**WHAT THIS TASK INVOLVES**
Go through the entries below, tally each line with the string "will", and give the final number by itself.

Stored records
-- Opening Marker --

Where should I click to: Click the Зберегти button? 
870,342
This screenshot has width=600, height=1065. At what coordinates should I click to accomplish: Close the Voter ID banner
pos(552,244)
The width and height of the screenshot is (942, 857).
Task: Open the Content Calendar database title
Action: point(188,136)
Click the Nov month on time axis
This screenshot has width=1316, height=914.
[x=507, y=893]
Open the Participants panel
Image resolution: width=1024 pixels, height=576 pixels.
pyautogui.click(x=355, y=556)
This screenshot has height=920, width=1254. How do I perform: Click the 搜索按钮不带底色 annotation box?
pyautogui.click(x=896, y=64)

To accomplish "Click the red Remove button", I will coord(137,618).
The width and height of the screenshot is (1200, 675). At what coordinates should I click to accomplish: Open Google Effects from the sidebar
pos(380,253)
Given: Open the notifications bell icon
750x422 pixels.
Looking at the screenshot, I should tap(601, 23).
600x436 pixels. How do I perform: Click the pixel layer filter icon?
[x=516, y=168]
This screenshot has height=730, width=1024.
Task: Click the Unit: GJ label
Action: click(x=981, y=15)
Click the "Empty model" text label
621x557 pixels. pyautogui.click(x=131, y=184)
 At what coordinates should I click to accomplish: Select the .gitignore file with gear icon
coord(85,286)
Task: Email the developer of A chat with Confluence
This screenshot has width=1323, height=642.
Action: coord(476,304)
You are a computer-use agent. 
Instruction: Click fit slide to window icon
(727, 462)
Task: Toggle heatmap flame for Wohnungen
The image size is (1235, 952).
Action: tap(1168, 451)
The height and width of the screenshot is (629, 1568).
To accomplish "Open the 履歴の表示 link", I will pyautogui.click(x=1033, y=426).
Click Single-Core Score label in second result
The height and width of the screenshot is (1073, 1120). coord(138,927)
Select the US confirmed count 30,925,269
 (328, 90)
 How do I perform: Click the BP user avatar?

-- Closing Marker --

**REPLY TO THE EXERCISE**
2